Fundamentals of Technical Examination

Technical analysis was truly an arcane art before the internet boom. Chartists perform technical analysis in their secret rooms with data that was carefully collected from professional sources. Those were the times when stock prices and data did not have a medium through which to be readily available to the public and be ran through publicly available software to produce the charts that are available today.Today, with internet in almost every household, technical analysis became an art anyone could practice. Complex charts, technical indicators and analysis that was once the sole domain of a few highly paid wallstreet analysts are now available to anyone who wants it, often for free.

Technical analysis also became linked to short term aggressive trading instruments such as stock options and futures because of its excellent short term predictive nature.With technical analysis this popular, I feel obligated to teach you once and for all everything you need to know about how to conduct proper technical analysis before you teknisk analys  start looking at your first chart. A lot of amateurs fail at technical analysis simply because they didn’t have the necessary basic knowledge to understand how to interpret technical indications properly in the first place. With the knowledge in this article, you will definite experience more success at technical analysis.The two principles of technical analysis are the most important foundation in understanding technical analysis and interpreting technical analysis properly. Too many amateurs misinterpret technical indications simply because they did not understand these two simple principles. This is also the only part in this tutorial that addresses the mental aspect of technical analysis and should be clearly understood before moving on. The two principles of technical analysis are Significance and Prudence.
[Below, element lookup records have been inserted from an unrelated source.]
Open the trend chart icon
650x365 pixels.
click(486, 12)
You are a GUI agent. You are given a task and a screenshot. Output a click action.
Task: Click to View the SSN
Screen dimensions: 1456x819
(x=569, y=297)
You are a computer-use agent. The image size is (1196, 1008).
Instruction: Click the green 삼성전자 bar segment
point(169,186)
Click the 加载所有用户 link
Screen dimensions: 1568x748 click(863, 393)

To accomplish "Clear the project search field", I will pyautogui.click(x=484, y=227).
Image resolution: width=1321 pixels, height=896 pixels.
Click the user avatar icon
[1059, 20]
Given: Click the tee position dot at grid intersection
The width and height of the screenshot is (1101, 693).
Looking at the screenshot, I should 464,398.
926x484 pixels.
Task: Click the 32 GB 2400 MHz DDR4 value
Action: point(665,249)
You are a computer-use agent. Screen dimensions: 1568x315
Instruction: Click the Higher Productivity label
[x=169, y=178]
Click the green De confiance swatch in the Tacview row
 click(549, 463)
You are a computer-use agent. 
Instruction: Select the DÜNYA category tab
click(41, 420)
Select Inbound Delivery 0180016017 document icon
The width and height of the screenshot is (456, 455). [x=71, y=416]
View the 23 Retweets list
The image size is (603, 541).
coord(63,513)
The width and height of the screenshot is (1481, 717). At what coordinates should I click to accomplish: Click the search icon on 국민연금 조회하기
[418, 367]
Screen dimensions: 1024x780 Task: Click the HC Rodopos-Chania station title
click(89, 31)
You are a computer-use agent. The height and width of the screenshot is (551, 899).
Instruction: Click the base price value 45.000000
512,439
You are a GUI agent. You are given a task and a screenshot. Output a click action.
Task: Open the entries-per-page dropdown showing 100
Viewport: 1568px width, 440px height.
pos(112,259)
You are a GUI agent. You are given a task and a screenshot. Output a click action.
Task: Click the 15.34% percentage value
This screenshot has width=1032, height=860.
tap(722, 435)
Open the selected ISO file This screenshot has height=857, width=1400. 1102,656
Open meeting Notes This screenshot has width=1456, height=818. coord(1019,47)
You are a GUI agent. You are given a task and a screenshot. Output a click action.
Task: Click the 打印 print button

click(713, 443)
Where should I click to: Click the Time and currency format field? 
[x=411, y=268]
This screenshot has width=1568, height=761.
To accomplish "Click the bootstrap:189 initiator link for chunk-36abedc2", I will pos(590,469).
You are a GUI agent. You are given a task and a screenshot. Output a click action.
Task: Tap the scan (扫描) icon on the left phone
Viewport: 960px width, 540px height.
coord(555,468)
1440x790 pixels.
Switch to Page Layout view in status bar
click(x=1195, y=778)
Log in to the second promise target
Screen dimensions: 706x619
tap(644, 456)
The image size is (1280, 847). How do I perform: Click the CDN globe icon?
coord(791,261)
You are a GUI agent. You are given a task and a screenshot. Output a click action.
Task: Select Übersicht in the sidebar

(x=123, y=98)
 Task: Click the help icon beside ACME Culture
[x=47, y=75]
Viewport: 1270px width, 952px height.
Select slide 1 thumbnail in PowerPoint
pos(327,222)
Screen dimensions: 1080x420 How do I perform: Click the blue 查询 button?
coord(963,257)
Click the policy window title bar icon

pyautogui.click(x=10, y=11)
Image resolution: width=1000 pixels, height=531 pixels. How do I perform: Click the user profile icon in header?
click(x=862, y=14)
Principle #1: Significance

Significance refers to the degree that a technical indication is true. Take breakout and reversal signals for example. Does a 0.5% close above a resistance level indicate a breakout? Does a 1% reversal in a bearish stock that has fallen more than 40% indicate a reversal? No. The degree of significance for both cases is just too weak. Most technical analysis beginners who do not understand the principle of significance would take a small fake out as a breakout and then act on the wrong stocks. The judgment of significance is, however, a matter of experience. How much of a breakout represents a significant breakout? How much of a reversal represents a significant reversal and how big a candle represents a strong morning star signal? The judgment of significance is something you need to acquire and refine as you put more years behind your ears.

Principle #2: Prudence

Prudence refers to the ability to say “No” when in doubt. Technical analysis is more of an art than a science. This is because even though technical indications are scientifically generated, the interpretation of technical indications is highly subjective. You are going to experience many marginal or doubtful moments in technical analysis. Technical signals that “almost made it” as well as technical signals that are “neither here nor there”. Those are the times to exercise the technical analysis principle of Prudence and to make the most conservative interpretation. When a signal is marginal, you should always exercise prudence by giving benefit of the doubt to disqualifying the signal. When a significant breakout signal is produced after a huge drawdown, you should exercise prudence by waiting for further confirmation or enter the position gradually over a few days.

Key Tool #1: Charts

Chart reading is the most fundamental tool in technical analysis and is also why technical analysis is frequently referred to as “Chartology”. Before the popularization of the internet, during the age where analysts still read tapes, technical analysts have to obtain stock quotes from “secret sources” and then plot them down on huge chart papers in their secret rooms. What then is a chart? A chart is simply a plot of the stock prices made into a curve. A chart’s basic function is to show the TREND of a stock’s price action. Without a chart, a stock closing at a price of $50 has no meaning at all. With a chart, you can clearly see the price action trend down from $100 to $50, giving investors the first indication of where the future price action of that stock might be. In the beginning, charts are plotted merely as a single line joining the prices together. Recently, with more and more powerful computers and software, more innovative and informative plotting methods like candlesticks, bar charts and point and figure charts are developed and made easily available through the internet. No matter what type of chart you look at, the only aim is to provide an indication of where the future movement of the stock might be. Another important aspect of charts is “Chart Patterns”. Different types of charting method can produce easily recognizable patterns and formations that can be associated with certain future expectations. Popular chart patterns include “morning stars” in candlestick charting, “double top breakout” in point and figure charting and “double bottom” formation.